QUOTED TEXT ▸

Where, if at all, does carbon “insetting” fit into the voluntary carbon credit markets?


44:02 Dominic Hobson
: Pedro has a specific question for you, Sean, which is whether you … do you have views on “insetting,” which he says addresses some of the comments you raised? Insetting, I understand, is this kind of opposite to offsetting, where you as an investor or a company, I don’t know, start to reforest things or clean up rivers just as part of your normal course of business. So rather than carrying on polluting and then trying to buy something to offset it, you actually try and clean up your business processes directly. Has insetting been part of your thinking? I don’t whether or how you get that onto a platform. 


44:37 Sean Mullins
: Yeah, well, that’s not really our space. Whereas I think that comes into your sustainability reporting – when you look at your emissions targets and so on, it comes into that. I mean, insetting can be anything, right? I think it comes from … You look at McDonald’s, they reuse their frying oil and make biodiesel. 


44:59 Dominic Hobson
: Buying land to plant trees. It’s the same thing, isn’t it? 


45:04 Sean Mullins
: Exactly, yeah. And I think that, again, I hark back to sort of a point I raised earlier. That’s all incredibly positive. We’re only going to stop what’s happening if the green organisations become greener and the brown organisations become better. The answer to save the planet is not going to be the voluntary carbon market. That’s going to help, it’s going to add benefit. But ultimately, organisations need to decarbonise. Now, whether that be insetting or whether that be just reducing their carbon emissions, they’re all positive steps in the right direction. From our point of view, as I mentioned before, that voluntary offsetting really is the last resort. Yeah, insetting and decarbonising should happen before an organisation dip into that market. 


45:55 Dominic Hobson
: Jim, I don’t know whether you had any thoughts on how you make insetting tradeable. You don’t have to have any, but you might.

DATA ▸
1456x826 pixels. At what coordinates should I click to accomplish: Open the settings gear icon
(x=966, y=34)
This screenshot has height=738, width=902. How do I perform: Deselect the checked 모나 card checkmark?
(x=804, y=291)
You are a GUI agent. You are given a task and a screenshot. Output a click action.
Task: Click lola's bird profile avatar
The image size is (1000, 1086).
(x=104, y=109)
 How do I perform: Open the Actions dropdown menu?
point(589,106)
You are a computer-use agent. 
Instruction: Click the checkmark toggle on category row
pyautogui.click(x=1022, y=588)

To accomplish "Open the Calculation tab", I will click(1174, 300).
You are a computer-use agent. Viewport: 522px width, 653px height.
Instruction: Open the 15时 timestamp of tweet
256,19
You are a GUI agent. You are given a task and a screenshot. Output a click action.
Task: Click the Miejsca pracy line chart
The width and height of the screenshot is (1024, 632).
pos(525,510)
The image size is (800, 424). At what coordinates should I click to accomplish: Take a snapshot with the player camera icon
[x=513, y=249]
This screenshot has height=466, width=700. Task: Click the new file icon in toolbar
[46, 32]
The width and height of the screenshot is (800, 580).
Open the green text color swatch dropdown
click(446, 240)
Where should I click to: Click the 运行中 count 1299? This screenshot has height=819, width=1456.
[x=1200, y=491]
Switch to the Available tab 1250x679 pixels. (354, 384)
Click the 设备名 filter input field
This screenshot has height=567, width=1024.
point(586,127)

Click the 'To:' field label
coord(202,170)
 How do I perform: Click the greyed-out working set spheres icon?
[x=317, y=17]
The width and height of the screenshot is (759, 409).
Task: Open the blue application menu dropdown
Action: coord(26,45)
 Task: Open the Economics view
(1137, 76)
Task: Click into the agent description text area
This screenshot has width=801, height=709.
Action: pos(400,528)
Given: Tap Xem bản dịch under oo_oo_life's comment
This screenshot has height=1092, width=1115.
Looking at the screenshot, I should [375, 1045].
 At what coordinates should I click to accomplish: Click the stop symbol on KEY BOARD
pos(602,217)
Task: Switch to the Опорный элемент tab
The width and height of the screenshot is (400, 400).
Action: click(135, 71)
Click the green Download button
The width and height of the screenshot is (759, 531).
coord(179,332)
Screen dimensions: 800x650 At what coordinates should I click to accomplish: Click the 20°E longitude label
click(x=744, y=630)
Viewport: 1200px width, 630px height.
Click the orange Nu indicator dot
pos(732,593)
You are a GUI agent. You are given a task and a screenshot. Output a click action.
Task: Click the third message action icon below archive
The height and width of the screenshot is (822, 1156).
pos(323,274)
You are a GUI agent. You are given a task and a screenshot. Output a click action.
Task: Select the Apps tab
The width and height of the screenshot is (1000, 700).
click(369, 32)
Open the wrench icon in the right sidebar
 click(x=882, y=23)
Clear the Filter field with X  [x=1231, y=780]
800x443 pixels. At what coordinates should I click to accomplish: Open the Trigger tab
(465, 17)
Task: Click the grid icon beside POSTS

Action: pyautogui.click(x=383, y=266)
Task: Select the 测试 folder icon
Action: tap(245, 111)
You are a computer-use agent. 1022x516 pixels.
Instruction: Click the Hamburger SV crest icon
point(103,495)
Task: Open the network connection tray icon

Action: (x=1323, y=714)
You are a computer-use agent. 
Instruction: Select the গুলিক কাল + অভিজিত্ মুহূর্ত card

EXERCISE DETAILS ▸
Reproduce the transcript excerpt on carbon insetting above in full, word for word.

CORRECT OUTPUT ▸
Where, if at all, does carbon “insetting” fit into the voluntary carbon credit markets?


44:02 Dominic Hobson
: Pedro has a specific question for you, Sean, which is whether you … do you have views on “insetting,” which he says addresses some of the comments you raised? Insetting, I understand, is this kind of opposite to offsetting, where you as an investor or a company, I don’t know, start to reforest things or clean up rivers just as part of your normal course of business. So rather than carrying on polluting and then trying to buy something to offset it, you actually try and clean up your business processes directly. Has insetting been part of your thinking? I don’t whether or how you get that onto a platform. 


44:37 Sean Mullins
: Yeah, well, that’s not really our space. Whereas I think that comes into your sustainability reporting – when you look at your emissions targets and so on, it comes into that. I mean, insetting can be anything, right? I think it comes from … You look at McDonald’s, they reuse their frying oil and make biodiesel. 


44:59 Dominic Hobson
: Buying land to plant trees. It’s the same thing, isn’t it? 


45:04 Sean Mullins
: Exactly, yeah. And I think that, again, I hark back to sort of a point I raised earlier. That’s all incredibly positive. We’re only going to stop what’s happening if the green organisations become greener and the brown organisations become better. The answer to save the planet is not going to be the voluntary carbon market. That’s going to help, it’s going to add benefit. But ultimately, organisations need to decarbonise. Now, whether that be insetting or whether that be just reducing their carbon emissions, they’re all positive steps in the right direction. From our point of view, as I mentioned before, that voluntary offsetting really is the last resort. Yeah, insetting and decarbonising should happen before an organisation dip into that market. 


45:55 Dominic Hobson
: Jim, I don’t know whether you had any thoughts on how you make insetting tradeable. You don’t have to have any, but you might.